Right after New Year’s, I saw an ad at a Tokyo subway station for an apartment tower that proclaimed all units had been sold on the first day. I couldn’t fathom why anyone would want to live in an ultra-high-rise. It seems strange to want to pay so much to live with perhaps 500 other households, each room stacked one above the other, sometimes reaching 50 floors. In the United States, for example, low-income housing is usually built in such a fashion.

If I had the money, I would prefer to buy a house. If I were very rich, I’d buy land and build one.

Recently, I began to perhaps understand why such “tower mansions” were appealing.

I remembered being intrigued a few months ago by an automatic e-mail from Google+ saying my friend had invited me to join the online networking service and had added me to one of his “circles.” I didn’t join, for the same reason I don’t have a Facebook account: I don’t want to live an online life with my personal data floating in cyberspace. What had caught my attention was the idea of circles, levels of exclusivity that help the user manage access.

I ignored the invitation. My initial reaction was how silly it was to place different contacts into specified groups to direct them to the part of yourself you wanted to show. Then I realized that I have three personal e-mail accounts, not including the one for my cellphone; depending on my relationship with someone, that person would only know one of the three addresses.

In effect, I am controlling the level of access to me and in turn the amount of attention I pay to my contacts.

This inclination for exclusivity seems to be an inherent human trait. Exclusivity grants access and attention, privileges and priority. It is the root of a selective group mentality, us versus them.

We all seem to have a desire to seek such exclusivity, to be separated from “regular” people, to be discriminate in our choices. If we have the funds, we’ll pay a little extra to gain that separation in first class on an airline or with a “green car” train seat.

Yes, tastes and feelings will vary. So where is the exclusivity in living in a high-rise apartment building?

Maybe it’s like the green car: just enough separation at an acceptable cost. It may also be better than living in a community of single-family houses.

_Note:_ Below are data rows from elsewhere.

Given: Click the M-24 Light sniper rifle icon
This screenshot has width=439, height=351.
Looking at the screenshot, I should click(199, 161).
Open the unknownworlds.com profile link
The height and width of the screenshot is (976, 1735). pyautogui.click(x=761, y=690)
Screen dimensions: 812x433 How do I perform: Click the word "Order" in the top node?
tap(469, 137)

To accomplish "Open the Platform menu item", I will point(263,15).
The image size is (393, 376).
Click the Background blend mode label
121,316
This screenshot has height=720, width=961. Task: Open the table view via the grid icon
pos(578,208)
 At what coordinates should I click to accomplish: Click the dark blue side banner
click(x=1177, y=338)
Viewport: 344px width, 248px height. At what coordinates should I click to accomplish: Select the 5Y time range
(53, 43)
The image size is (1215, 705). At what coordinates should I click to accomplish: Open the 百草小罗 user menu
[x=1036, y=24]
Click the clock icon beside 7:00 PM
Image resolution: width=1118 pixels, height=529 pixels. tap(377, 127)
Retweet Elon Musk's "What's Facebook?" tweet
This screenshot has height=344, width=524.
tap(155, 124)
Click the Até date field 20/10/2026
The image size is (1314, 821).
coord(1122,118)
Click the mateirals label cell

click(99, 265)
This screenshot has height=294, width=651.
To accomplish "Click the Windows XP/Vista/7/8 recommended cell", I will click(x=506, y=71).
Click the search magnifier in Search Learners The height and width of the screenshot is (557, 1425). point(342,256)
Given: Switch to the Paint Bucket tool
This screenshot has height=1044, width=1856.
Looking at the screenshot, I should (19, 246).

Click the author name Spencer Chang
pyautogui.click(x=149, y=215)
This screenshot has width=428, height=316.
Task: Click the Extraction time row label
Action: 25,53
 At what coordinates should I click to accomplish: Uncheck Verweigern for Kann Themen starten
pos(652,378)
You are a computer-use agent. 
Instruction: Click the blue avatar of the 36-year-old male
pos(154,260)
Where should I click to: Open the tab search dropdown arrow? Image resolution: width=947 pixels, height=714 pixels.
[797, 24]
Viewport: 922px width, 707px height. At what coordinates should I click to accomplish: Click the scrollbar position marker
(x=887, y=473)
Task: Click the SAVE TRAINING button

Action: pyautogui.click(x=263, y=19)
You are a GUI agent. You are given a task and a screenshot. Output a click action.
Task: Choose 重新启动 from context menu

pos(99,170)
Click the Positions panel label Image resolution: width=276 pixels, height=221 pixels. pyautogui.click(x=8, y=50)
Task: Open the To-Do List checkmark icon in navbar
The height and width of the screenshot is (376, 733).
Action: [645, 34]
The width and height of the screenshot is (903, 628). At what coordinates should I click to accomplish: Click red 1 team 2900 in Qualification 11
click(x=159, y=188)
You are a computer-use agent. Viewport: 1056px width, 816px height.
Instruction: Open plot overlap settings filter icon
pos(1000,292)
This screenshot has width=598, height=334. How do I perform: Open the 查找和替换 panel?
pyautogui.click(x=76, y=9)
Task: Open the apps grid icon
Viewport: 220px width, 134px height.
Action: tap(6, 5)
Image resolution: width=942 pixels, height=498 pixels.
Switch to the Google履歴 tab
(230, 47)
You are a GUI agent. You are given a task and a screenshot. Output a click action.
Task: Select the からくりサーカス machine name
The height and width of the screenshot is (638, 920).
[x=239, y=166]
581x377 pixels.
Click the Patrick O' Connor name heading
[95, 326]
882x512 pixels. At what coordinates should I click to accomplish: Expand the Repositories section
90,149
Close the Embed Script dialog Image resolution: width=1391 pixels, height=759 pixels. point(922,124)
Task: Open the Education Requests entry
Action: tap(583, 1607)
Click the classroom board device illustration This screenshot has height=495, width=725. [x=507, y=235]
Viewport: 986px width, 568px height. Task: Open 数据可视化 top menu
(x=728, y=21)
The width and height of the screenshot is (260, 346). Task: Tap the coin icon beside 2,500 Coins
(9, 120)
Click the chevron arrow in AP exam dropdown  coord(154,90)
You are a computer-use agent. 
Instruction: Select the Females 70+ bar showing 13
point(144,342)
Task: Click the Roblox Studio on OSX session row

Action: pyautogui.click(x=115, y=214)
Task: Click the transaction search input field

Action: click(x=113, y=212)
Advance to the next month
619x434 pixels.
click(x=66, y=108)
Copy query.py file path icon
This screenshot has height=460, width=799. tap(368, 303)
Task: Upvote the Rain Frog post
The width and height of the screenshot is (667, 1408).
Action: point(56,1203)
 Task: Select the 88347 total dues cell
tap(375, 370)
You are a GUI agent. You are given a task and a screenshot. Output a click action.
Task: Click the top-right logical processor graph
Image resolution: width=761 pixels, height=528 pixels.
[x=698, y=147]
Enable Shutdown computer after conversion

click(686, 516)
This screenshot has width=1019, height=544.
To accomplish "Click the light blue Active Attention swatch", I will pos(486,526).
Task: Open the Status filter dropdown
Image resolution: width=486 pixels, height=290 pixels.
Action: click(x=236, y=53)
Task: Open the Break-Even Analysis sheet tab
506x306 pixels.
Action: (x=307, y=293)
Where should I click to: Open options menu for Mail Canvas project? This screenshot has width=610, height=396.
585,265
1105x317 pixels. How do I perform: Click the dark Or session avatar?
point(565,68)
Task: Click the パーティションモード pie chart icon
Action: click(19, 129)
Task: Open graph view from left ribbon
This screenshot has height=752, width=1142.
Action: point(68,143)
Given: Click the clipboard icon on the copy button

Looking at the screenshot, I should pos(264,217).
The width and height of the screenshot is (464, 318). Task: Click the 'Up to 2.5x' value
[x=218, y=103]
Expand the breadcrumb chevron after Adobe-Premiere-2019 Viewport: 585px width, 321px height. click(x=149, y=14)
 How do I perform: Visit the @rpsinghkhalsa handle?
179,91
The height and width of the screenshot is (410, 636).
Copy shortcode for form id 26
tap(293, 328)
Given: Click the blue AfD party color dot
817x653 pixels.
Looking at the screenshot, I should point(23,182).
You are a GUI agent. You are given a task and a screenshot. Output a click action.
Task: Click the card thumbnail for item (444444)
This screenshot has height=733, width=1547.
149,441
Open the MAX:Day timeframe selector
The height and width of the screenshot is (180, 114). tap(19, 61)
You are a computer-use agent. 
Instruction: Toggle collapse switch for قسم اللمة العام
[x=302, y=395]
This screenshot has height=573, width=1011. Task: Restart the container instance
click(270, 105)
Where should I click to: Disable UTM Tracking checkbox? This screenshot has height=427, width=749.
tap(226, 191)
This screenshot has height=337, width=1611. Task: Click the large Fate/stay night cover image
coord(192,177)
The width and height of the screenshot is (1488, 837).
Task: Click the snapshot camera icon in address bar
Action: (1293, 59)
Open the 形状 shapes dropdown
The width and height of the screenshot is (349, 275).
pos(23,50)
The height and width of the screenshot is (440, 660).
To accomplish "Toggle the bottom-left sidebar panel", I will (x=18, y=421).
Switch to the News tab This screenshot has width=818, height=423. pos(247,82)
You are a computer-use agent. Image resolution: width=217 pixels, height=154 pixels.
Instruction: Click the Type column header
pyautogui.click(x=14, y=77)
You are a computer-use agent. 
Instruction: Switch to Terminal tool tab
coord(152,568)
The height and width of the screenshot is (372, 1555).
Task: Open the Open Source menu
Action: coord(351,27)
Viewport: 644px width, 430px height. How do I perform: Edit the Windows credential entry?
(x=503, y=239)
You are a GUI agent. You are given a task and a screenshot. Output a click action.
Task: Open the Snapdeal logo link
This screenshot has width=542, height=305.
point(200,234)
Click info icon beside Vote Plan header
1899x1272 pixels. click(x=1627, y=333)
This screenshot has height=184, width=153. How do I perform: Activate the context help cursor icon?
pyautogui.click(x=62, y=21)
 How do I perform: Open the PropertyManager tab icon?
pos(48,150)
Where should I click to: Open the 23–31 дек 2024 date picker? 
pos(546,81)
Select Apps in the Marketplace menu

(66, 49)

Communities, like circles, tend to have access to private information. In a housing community, neighbors can see if you own a car, what kind of car you drive, who visits, whether you are home, how long you are on vacation.

In an apartment tower, neighbors don’t form a community. Each tenant is an individual sharing the perks of urban living, without having to grant access to anyone else. Life remains private, hidden from view.

In such a living situation, one can manage privacy with ease.

Yet, just as I want to maintain my freedom in cyberspace, I want to have freedom of movement, meaning location and services are important to me. Many of these tower mansions are situated around Tokyo Bay and access is inconvenient. With Tokyo not winning the 2016 Olympic bid, those areas have not been built up.

I’ll search for a different level of exclusivity.